__Direction__:
Repeat these lines word for word.

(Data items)
[BEGIN]
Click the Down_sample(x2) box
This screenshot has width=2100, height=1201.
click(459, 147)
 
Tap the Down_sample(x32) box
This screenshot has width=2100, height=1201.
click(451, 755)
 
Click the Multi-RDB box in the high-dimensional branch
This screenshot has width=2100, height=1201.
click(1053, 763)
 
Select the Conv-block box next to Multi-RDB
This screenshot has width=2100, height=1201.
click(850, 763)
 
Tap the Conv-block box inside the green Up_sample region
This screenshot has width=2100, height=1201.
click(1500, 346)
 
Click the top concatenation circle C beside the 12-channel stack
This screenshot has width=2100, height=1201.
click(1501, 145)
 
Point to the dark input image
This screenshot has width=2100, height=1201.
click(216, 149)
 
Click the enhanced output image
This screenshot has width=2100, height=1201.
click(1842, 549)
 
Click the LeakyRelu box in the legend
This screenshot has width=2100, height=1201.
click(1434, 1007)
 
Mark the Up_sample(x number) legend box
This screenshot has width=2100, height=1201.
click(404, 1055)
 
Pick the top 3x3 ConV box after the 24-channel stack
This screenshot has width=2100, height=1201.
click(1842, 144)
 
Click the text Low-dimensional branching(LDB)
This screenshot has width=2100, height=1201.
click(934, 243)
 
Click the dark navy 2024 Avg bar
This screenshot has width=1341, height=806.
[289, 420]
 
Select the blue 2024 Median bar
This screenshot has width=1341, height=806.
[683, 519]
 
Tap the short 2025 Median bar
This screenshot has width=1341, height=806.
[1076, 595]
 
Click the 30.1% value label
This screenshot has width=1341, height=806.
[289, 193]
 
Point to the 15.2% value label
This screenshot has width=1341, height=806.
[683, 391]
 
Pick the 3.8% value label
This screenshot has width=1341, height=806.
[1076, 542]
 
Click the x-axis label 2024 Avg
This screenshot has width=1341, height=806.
[END]
__Expected answer__:
Click the Down_sample(x2) box
This screenshot has width=2100, height=1201.
click(459, 147)
 
Tap the Down_sample(x32) box
This screenshot has width=2100, height=1201.
click(451, 755)
 
Click the Multi-RDB box in the high-dimensional branch
This screenshot has width=2100, height=1201.
click(1053, 763)
 
Select the Conv-block box next to Multi-RDB
This screenshot has width=2100, height=1201.
click(850, 763)
 
Tap the Conv-block box inside the green Up_sample region
This screenshot has width=2100, height=1201.
click(1500, 346)
 
Click the top concatenation circle C beside the 12-channel stack
This screenshot has width=2100, height=1201.
click(1501, 145)
 
Point to the dark input image
This screenshot has width=2100, height=1201.
click(216, 149)
 
Click the enhanced output image
This screenshot has width=2100, height=1201.
click(1842, 549)
 
Click the LeakyRelu box in the legend
This screenshot has width=2100, height=1201.
click(1434, 1007)
 
Mark the Up_sample(x number) legend box
This screenshot has width=2100, height=1201.
click(404, 1055)
 
Pick the top 3x3 ConV box after the 24-channel stack
This screenshot has width=2100, height=1201.
click(1842, 144)
 
Click the text Low-dimensional branching(LDB)
This screenshot has width=2100, height=1201.
click(934, 243)
 
Click the dark navy 2024 Avg bar
This screenshot has width=1341, height=806.
[289, 420]
 
Select the blue 2024 Median bar
This screenshot has width=1341, height=806.
[683, 519]
 
Tap the short 2025 Median bar
This screenshot has width=1341, height=806.
[1076, 595]
 
Click the 30.1% value label
This screenshot has width=1341, height=806.
[289, 193]
 
Point to the 15.2% value label
This screenshot has width=1341, height=806.
[683, 391]
 
Pick the 3.8% value label
This screenshot has width=1341, height=806.
[1076, 542]
 
Click the x-axis label 2024 Avg
This screenshot has width=1341, height=806.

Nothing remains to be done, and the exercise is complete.